Authors: Atlas A, et al.

Summary: Cell phone and technology use by octogenarians in New Zealand was relatively low, particularly for Māori octogenarians, in Te Puawaitanga O Nga Tapuwae Kia Ora Tonu – Life and Living in Advanced Age (LILACs) cohort study. Cell phone use was 16% in Māori octogenarians and 30% in non-Māori octogenarians; cell phone use was less likely in Māori supported only by a pension than Māori with more income. Internet use was associated with higher cognition scores and was 6% in Māori octogenarians and 19% in non-Māori octogenarians. Watching pay-per-view television (e.g.

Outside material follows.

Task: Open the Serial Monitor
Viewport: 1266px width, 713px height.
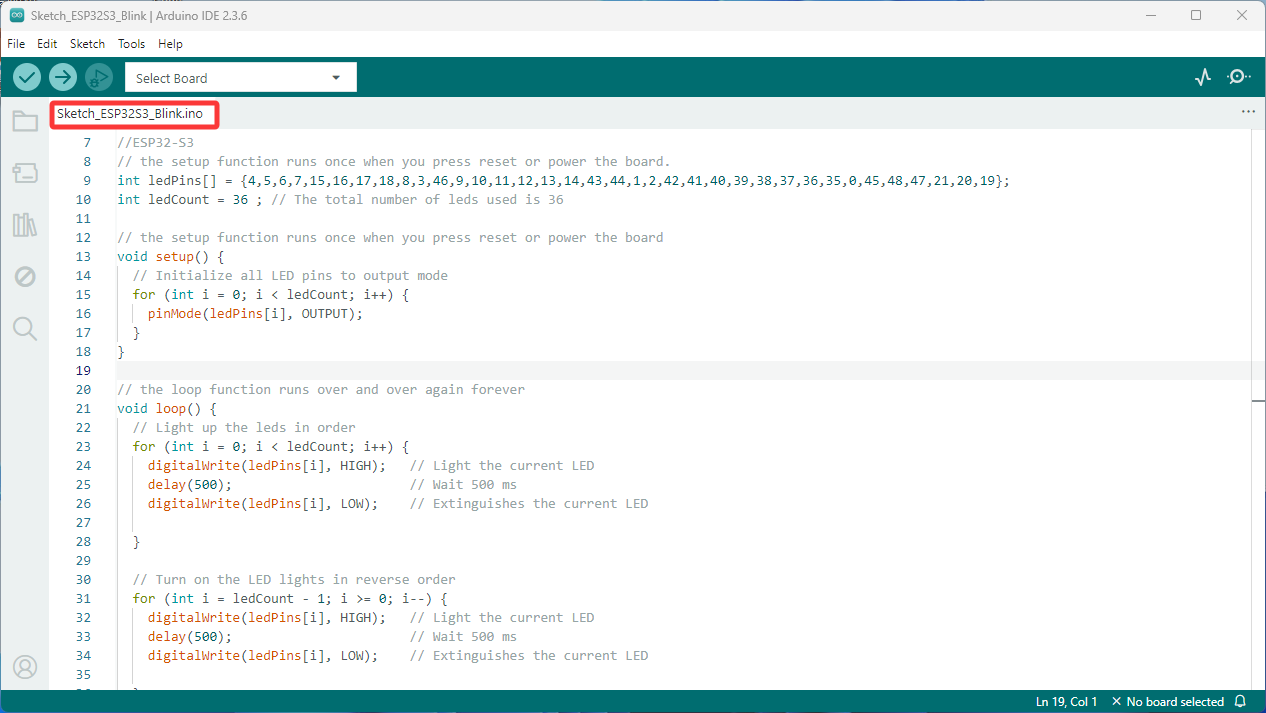Action: 1239,77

SKY) was less likely in women, octogenarians who lived alone, and non-Māori supported only by a pension. The authors commented that ‘Relatively low use of technology may limit potential for health technology innovation for people of advanced age.’

Comment: Although telephone consultations during lockdown (levels 3 and 4) may be liked by some, it won’t work for all without focused effort, as this article describes. In the same way the Ministry of Education and schools provided tablets and other support to tamariki so that they could access ‘virtual’ schooling, we should think about supporting our kaumatua to access technology so that they have equitable access to healthcare and other support services.

Reference: J Prim Health Care. 2020;12(1):35-40.